In 1992, during a visit to an elementary school in Trenton, New Jersey, Vice President Dan Quayle, relying on a faulty flash card, erroneously instructed sixth-grader William Figueroa to write “potato” as “potatoe” on a blackboard during a spelling quiz.
Ten years ago: During his ethics trial, a tearful Mike Nifong announced he would resign as district attorney of Durham County, North Carolina, after admitting that he’d made improper statements about three Duke University lacrosse players who were once charged with raping a stripper. (The players were later declared innocent by state prosecutors.) Retired “Price Is Right” host Bob Barker won his 19th Daytime Emmy. In Tulsa, Oklahoma, a crane lifted out a water-damaged 1957 Plymouth Belvedere that had been buried in an underground concrete vault half a century earlier to celebrate 50 years of statehood.

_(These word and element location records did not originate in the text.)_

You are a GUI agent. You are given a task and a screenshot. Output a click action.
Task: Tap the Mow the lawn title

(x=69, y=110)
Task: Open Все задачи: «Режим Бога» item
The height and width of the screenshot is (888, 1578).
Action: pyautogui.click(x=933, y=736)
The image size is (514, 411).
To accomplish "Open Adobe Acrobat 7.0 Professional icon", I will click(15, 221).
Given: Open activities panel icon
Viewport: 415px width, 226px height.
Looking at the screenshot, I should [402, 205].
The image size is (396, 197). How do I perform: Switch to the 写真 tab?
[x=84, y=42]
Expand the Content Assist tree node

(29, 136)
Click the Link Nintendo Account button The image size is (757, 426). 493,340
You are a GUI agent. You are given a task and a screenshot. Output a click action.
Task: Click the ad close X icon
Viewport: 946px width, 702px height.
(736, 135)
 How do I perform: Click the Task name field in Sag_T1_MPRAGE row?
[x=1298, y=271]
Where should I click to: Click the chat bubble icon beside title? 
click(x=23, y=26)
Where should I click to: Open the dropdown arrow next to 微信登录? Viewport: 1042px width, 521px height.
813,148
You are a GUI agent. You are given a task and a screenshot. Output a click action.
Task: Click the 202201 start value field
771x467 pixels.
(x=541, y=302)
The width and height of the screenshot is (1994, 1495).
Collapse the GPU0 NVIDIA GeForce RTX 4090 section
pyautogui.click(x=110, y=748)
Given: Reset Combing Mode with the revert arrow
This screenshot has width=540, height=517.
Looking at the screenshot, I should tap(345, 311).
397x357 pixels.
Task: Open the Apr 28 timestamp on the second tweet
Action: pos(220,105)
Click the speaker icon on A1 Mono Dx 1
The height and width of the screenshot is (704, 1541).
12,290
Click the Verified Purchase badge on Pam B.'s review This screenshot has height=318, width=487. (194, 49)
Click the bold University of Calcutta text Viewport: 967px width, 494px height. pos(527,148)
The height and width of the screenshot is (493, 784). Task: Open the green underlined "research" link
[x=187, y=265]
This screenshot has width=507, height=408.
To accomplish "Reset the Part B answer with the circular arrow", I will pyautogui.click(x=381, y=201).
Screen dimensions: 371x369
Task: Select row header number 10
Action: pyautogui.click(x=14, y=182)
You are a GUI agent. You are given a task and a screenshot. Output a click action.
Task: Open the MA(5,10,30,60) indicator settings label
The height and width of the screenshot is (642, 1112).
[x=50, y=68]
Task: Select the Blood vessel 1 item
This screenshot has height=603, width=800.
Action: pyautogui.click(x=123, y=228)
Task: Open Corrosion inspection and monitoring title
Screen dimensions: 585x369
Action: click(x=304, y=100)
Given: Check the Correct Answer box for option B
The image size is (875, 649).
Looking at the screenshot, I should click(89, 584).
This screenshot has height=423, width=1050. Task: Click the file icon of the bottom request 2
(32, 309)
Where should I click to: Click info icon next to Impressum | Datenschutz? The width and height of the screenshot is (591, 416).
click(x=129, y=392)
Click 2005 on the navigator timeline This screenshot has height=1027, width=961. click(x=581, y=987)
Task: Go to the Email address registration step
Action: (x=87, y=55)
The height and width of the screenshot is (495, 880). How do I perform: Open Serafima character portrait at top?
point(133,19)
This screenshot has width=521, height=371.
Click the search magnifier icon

Five years ago: President Barack Obama eased enforcement of immigration laws as he announced a new policy, Deferred Action for Childhood Arrivals, or DACA. Republican Mitt Romney launched the next phase of his presidential campaign, kicking off a six-state, small-town bus tour and telling middle-class Americans that President Obama hadn’t given them “a fair shot.” An armored car heist at the University of Alberta in Canada left three armed guards dead; fellow guard Travis Baumgartner later pleaded guilty to murder charges and was sentenced to life in prison with no chance of parole for 40 years. Daredevil Nik Wallenda became the first person to walk a tightrope across Niagara Falls. (The feat was broadcast live by ABC-TV, which required Wallenda to wear a safety tether.)